Green Power Management Deep Dive
During Adaptive Computing's user conference, MoabCon 2013, which took place in Park City, Utah, in April, HPC Product Manager Gary Brown delivered an in-depth presentation on Moab's Auto Power Management capabilities. Moab is the policy-based intelligent scheduler inside Adaptive's family of workload management products.
The latest Moab HPC Suite Enterprise Edition (version 7.2.2) includes a variety of green policy settings to help cluster owners increase efficiency and reduce energy use and costs by 10-30 percent.
While this presentation is targeted at Moab users, there are principles here that will apply to general cluster management. The talk is laid out in three parts: power management, green computing (aka auto power management) and future power management.

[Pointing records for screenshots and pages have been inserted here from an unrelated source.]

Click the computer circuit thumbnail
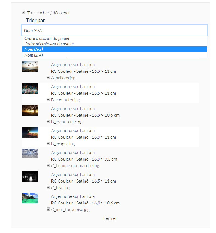The width and height of the screenshot is (216, 233). click(30, 88)
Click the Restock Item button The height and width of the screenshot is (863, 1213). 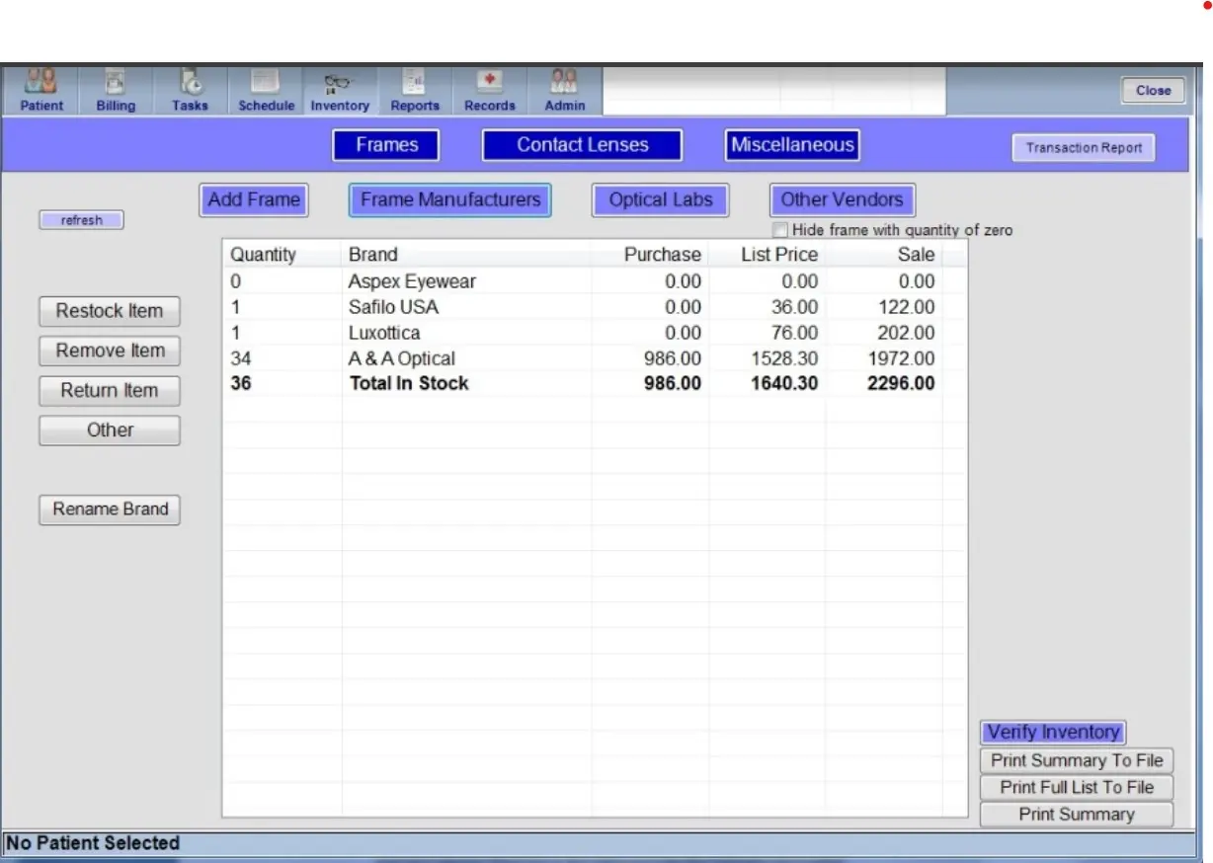pyautogui.click(x=109, y=311)
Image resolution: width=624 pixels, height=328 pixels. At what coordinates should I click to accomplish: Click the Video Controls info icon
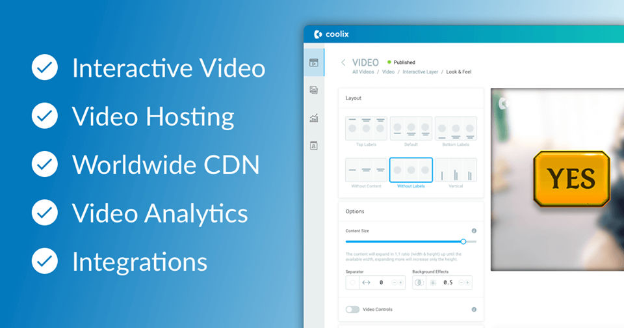474,309
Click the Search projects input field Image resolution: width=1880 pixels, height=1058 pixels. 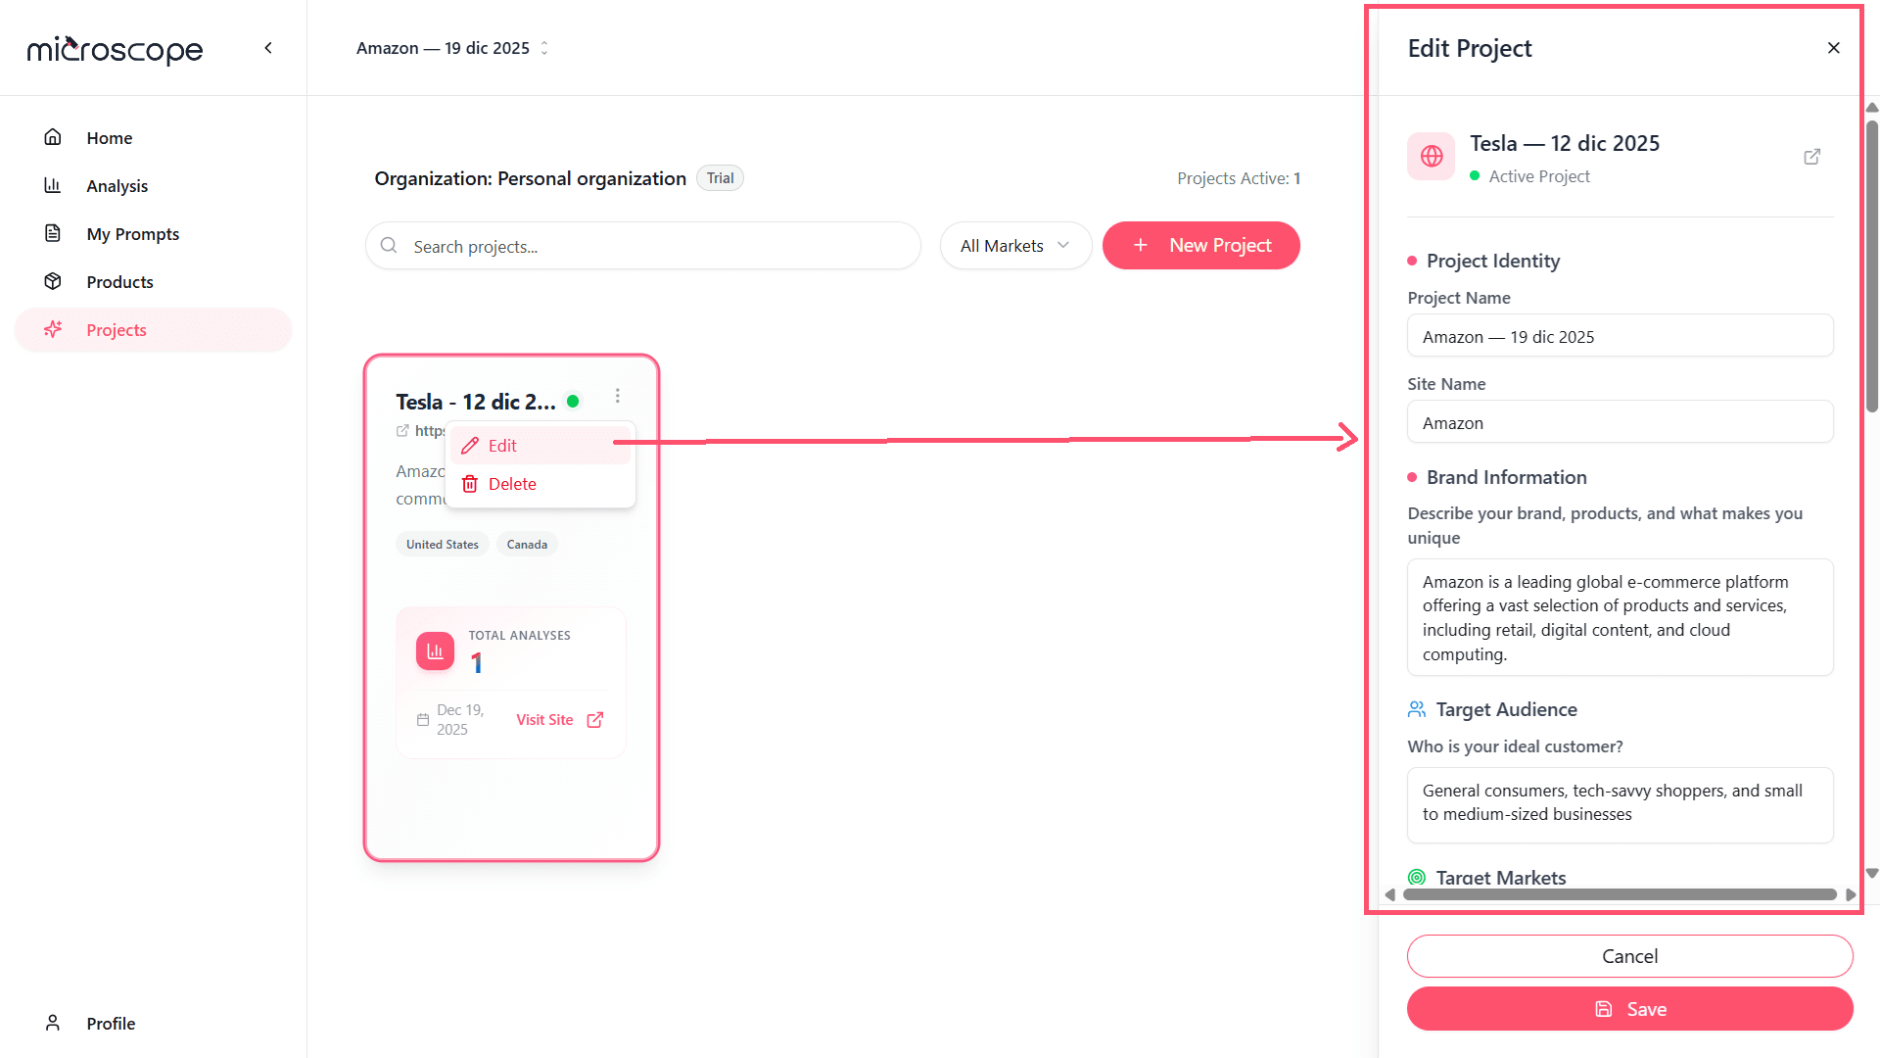[642, 247]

The core of Moab power management is the tracking of two node power states: on and off. "On" means node power has been reported as on by the power resource manager, but "off" does not necessarily mean the power is off – to Moab it just means that this node cannot be used, although there is the option to completely remove the power.
To run a job Moab requires that the node power state be on and the resource manager (e.g., TORQUE, SLURM, etc.) be running and have reported node information.
Power management relies on system jobs, which are distinct from user jobs. A system job won't appear in a queue, but it does execute on the Moab head node or server and it is usually script-based and uses asynchronous operation.
Brown remarks that when there is a large cluster with a large number of nodes, the system jobs may have to handle large quantities of node hosting. They may therefore have to be self-throttling to manage initial demand spike, and require a daemon process to maintain power state for reporting purposes.
There are two system jobs that are used for power management. The first is defined by the ClusterQueryURL parameter, used by Moab to query the power state of all nodes in the cluster. Moab runs it at the start of the scheduling cycle. This synchronous operation reads every node's power state and passes it to Moab. It blocks Moab from scheduling until all node power states are reported or the operation times out.
The other power system job is defined by NodePowerURL, which is used by Moab to power on and off compute nodes. The mutually-exclusive parameters are on and off. In green computing schemes, this is normally run at the end of the Moab scheduling cycle, but it can be run on an on-demand basis, says Brown. This script needs to interface with the power management system in order to turn nodes on and off. Each system vendor usually has its own power management software, ex. HP has iLO, Dell is DRAC, etc.
Adaptive recently created new power management reference scripts in response to customer demand. These are all Python-based and work with OpenIPMI. They have all been regression tested on Adaptive QA system hardware – and are active, working scripts.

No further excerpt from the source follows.